« February 2005 | Main | April 2005 »

March 31, 2005

XML's Formal structure: EBNF explained

Some formal languages, such as XML, have internal relationships defined using an specific and unusual set of punctuation. This is called Extended Backus-Naur Form, and what follows is an attempt to explain it and why it exists.

Extended Backus-Naur Form (EBNF) is a notation designed to allow a language designer to formally define the rules of a language. It is a class of BNF (same meaning, just not "extended" with additional logical operators). EBNF is of particular interest to metadata folks because it is used to define XML.

The form consists of formal rules, called "productions." These are generally in the following format:

definedEntity2 ::= definedEntity1

The operator "::=" indicates that the definedEntity2 can be considered to be identical to definedEntity1, which is itself also defined with a production (or by reference to an external standard).

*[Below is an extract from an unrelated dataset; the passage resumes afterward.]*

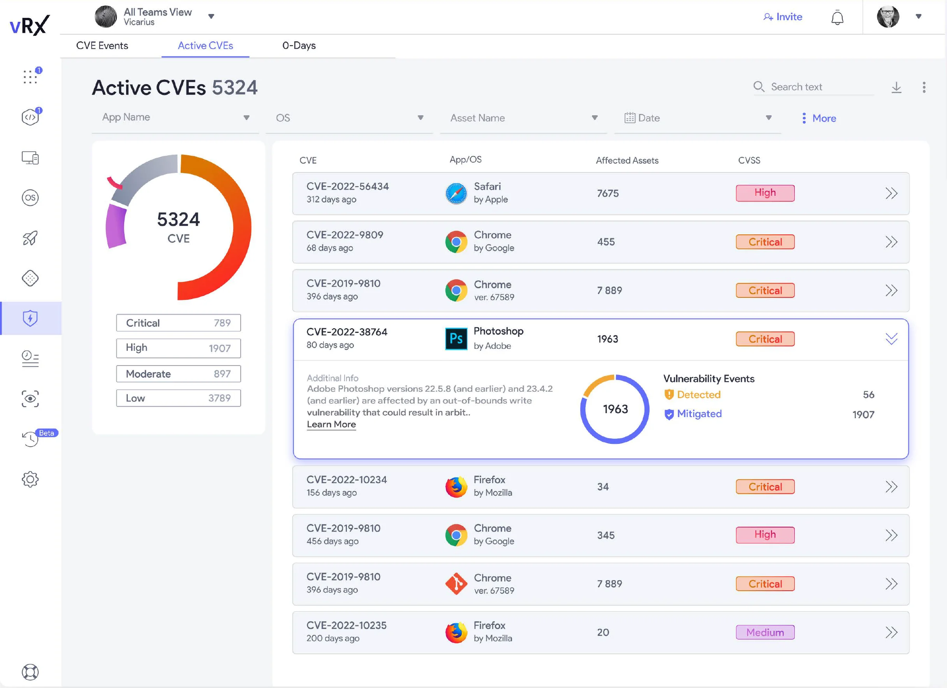Screen dimensions: 947x688
Task: Open the help lifebuoy icon
Action: [30, 672]

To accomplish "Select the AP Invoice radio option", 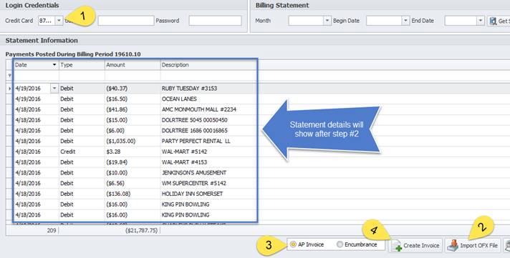I will pos(294,244).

Several entities can be listed after the ::= operator. The following operators are used in XML specs to refine productions:

  • c ::= a | b
    c consists of either a or b. [OR operator]

  • b ::= a?
    b consists of either a or nothing. ["optional" operator]

  • c ::= a - b
    c is consists of the set of a that does not contain b. [NOT operator]

  • b ::= a+
    b consists of one or more instances of a.

  • b ::= a*
    b consists of zero, one, or many instances of a.

These are used to build the definition of XML from the top down. To illustrate: the production for "document" is:

document ::= prolog element Misc*

This means that a valid XML document consists of a prolog, then an element, followed by zero, one, or many Miscs. Similar productions exist for each of those entities. For example, if we went to the "element" production (the spec is internally hyperlinked, making this very easy), we would see:

element ::= EmptyElemTag | STag content ETag

This indicates that an element consists of either an empty element tag, or by a string consisting of one start tag, content, and then one end tag.

Each of those entities also has a production, and the spec goes all the way down to the level of allowable Unicode characters for each.

Reading EBNF can be daunting initially, but it is an excellent way of peeking into the syntax of a language. I find myself appreciating the juxtaposition of underlying rigidity and surface flexibility in XML.

March 28, 2005

Archival Description and Library Work

Recently, I attended an event held by the Andersen Library: Archival Processing in an Age of Abundance: New Approaches to Old Backlogs. It gave me some food for thought as to the nature of library work and metadata creation.

The highlight of the talk was Dennis Meissner's description of the work he did with Mark Greene examining workflow. This research, flowing from a feeling that backlogs of collections wetre a growing problem at repositories, discovered a number of institutions running at a net deficit with regards to processing: new collections were being brought in faster than they can be processed under de facto standards in place. Even institutions with relatively fast processors commonly float a large backlog year to year.

More to the point, Meissner and Greene found a wide range of standards and expectations regarding the speed with which archival processing should proceed. Finding an average of 20 to 25 hours per cubic foot a fair estimate of real-world speed, they recommend a rate of 4 hours per cubic foot. They believe that this will require discarding most, if not all, work at the item level, including sorting and conservation tasks that many processors have considered necessary.

A point that was brought up really hit home: the reason why many people get into library work in general, and archival work in particular, is that they "like books." In the archival world, processors often get to deal first hand with the unique, rare and personal. What Meissner & Greene suggest is that without special directive and/or funding, the processor should do no "research" at anything below the series level - no description.

Eliminating this close contact with the item level will also greatly reduce the possibility that the archivist will find something of value, of sensitivity, or close relationship to another collection. But the possibilities that we fantasize about in this regard, the researchers claim, are not worth the real-life slowdown in processing that every collection suffers from with such a labor-intensive approach.

Another question is that of acquisitions. Given the possibility that Meissner & Greene's approach takes hold (possible, maybe not probable) and collections are processed much faster and at a shallower level, would this affect the mindset with which new collections would be acquired? Surely the equations of time, research access and human resources would shift so dramatically that accessioning would be changed in a some fashion.

Finally, I wanted to throw my two cents in about metadata creation. I believe that the study has implications for the world of metadata creation in general, not just in the world of archives.

The paper resulting from the study, which has not yet been published, has the working title of "More Product, Less Process." This is in line with how I have been thinking overall about metadata for digital collections. It is important to work toward streamlining the process in a way that balances efficiency with sufficient access. I further believe that our goal should be to work towards enhancing our skills, models and approaches using grant funding, allowing us to fold metadata creation into projects as part of our regular duties.